Dokumentauszug>
Madagaskar Nordost

Reisezeit: Juni 2016  |  von Frank Dittrich

Fahrt von Antananarivo über Majunga nach Ambanja, mit der Fähre nach Nosy Be und zurück, Fahrt von Ambilobe nach Sambava. Und natürlich Besuch der DMG-Schule in Anosivola

In der Hauptstadt

In der Hauptstadt

Reisebericht Madagaskar Juni 2016

Die Schule auf Madagaskar hat ein Wasserproblem: Nachdem immer mehr Kinder in meine Schule gehen, reicht die kleine Quelle im Dorf nicht mehr aus, um jedermanns Durst zu stillen. Im Moment gibt es als Alternative einen Bach unterhalb der Schule. 10 Minuten mit dem leeren Kanister runter, 20 Minuten mit dem vollen Kanister hoch. Das ist natürlich keine Lösung, wenn die ersten Praktikanten ihre Arbeit anfangen.

Mein Plan ist also, das Problem vor Ort dauerhaft zu beheben. So fliege ich wieder einmal auf die Rote Insel. Meine Schwester und ihre Familie haben fleißig Kinderkleidung gespendet und ich mache wieder Großeinkauf in der Süßigkeitenabteilung der Metro. Klaus Konnerth, ein Reiseleiter auf Madagaskar hat bei mir eine Großbestellung an Technik, Vollkornbrot und Würstchen aufgegeben und so kommen gut 70 Kilo Reisegepäck zusammen. Da 46 Kilo pro Person frei sind, verteile ich das Übergepäck auf meine Mitreisenden Michael und Jörg.

Anforderung>
Wie viele Kilo Reisegepäck sind laut Dokumentauszug pro Person frei?

Datensatzzeilen>
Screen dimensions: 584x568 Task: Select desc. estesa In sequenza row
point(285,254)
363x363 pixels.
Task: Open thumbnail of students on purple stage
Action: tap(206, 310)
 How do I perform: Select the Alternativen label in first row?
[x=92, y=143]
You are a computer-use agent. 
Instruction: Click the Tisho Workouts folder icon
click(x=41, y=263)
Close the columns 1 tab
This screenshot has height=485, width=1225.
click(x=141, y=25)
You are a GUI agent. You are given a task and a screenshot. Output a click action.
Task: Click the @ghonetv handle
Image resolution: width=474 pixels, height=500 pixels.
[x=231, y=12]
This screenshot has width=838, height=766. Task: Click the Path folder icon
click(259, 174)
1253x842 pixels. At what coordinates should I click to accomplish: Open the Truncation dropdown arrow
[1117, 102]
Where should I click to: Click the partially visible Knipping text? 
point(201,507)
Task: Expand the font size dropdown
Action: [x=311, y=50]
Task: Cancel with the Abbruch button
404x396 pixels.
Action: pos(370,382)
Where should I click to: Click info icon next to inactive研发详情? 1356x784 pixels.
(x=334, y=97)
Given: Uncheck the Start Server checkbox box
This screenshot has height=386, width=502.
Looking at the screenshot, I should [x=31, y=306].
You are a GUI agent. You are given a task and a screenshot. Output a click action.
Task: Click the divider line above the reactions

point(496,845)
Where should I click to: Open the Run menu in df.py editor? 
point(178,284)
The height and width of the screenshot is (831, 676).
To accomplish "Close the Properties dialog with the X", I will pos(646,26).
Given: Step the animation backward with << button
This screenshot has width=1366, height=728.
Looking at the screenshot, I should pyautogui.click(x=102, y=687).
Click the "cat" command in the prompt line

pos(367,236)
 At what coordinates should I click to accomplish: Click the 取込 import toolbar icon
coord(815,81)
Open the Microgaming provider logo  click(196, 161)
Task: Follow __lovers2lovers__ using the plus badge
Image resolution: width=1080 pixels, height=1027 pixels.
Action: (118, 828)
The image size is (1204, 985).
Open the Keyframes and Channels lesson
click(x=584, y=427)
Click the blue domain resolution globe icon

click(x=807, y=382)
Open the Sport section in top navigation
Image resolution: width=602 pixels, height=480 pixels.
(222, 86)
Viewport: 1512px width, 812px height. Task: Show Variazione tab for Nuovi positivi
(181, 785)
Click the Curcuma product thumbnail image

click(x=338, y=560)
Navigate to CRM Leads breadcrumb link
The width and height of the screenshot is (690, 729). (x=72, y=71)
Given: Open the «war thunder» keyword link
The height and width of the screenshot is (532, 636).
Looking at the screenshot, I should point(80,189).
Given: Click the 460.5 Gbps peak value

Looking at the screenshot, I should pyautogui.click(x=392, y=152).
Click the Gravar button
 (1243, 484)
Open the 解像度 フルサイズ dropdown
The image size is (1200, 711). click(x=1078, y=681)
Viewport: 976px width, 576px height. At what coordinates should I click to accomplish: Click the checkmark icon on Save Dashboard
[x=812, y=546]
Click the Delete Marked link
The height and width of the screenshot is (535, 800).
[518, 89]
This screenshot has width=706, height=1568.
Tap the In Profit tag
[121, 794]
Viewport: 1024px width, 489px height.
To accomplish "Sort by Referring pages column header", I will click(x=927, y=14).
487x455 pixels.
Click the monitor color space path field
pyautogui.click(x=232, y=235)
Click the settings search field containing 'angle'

Lösung>
46 Kilo pro Person.